* _Your objective_:
Extract the listing lines starting at the one that contains "You are a computer-use" and running through the end of the listing, reproducing them word for word. Leave the pictures out of your answer.

* _Input data_:
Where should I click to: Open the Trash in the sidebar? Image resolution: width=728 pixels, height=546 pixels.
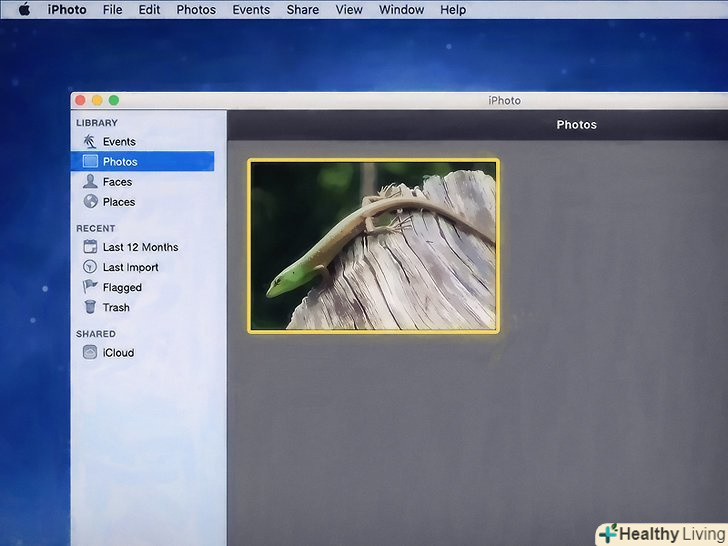point(115,308)
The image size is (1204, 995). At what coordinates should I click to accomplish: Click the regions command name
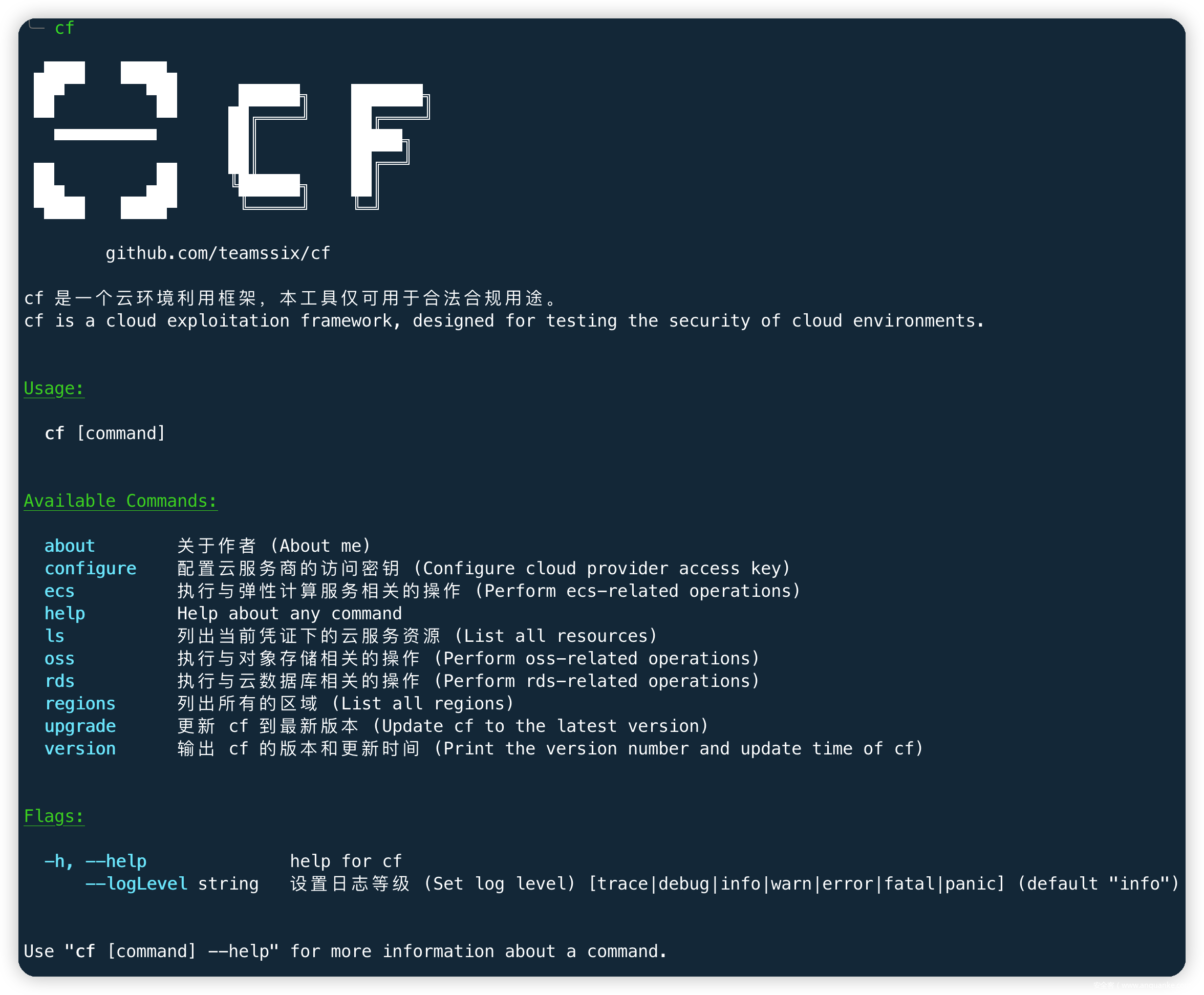(x=80, y=704)
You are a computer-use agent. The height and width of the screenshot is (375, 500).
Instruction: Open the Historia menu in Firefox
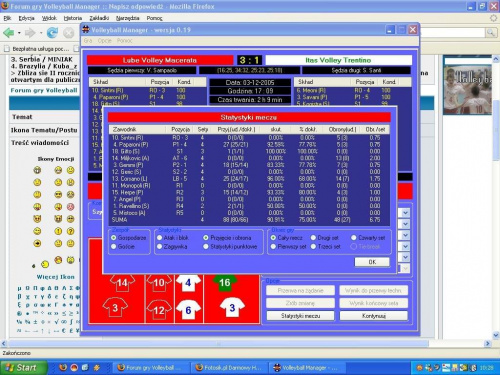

* _Exercise answer_:
You are a computer-use agent. The height and width of the screenshot is (375, 500).
Instruction: Open the Historia menu in Firefox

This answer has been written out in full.